-- Opening Marker --
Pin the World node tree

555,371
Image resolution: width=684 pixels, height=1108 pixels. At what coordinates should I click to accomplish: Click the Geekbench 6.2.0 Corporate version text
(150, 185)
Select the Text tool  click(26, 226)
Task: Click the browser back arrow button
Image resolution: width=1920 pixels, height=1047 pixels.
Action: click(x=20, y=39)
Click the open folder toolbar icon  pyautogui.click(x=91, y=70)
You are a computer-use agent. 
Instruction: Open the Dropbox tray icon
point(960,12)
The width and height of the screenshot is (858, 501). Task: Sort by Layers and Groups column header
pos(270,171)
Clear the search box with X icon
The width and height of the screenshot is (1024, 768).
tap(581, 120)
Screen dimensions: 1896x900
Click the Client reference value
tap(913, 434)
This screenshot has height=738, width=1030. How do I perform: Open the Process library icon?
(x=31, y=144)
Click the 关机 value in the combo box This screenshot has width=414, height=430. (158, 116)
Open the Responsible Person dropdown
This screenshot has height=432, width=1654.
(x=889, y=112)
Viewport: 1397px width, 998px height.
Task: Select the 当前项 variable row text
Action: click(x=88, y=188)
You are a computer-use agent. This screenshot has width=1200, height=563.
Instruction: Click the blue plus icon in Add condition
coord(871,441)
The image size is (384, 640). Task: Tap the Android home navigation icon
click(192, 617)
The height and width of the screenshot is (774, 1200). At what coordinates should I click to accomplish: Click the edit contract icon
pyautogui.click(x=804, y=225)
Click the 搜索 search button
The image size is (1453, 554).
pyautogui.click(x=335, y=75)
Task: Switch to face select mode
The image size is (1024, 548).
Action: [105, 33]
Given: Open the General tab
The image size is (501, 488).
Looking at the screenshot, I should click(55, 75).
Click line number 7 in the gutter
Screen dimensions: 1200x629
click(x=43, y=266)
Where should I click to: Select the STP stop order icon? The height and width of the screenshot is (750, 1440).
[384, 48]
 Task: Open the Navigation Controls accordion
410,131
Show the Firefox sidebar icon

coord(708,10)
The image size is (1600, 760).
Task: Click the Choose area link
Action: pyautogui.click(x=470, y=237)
-- Closing Marker --
> _EXERCISE AIM_
Reproduce every line of the entries above, unchanged, from the very first one down to and including the line containing "Task: Click the browser back arrow button".

> _EXERCISE SOLUTION_
Pin the World node tree

555,371
Image resolution: width=684 pixels, height=1108 pixels. At what coordinates should I click to accomplish: Click the Geekbench 6.2.0 Corporate version text
(150, 185)
Select the Text tool  click(26, 226)
Task: Click the browser back arrow button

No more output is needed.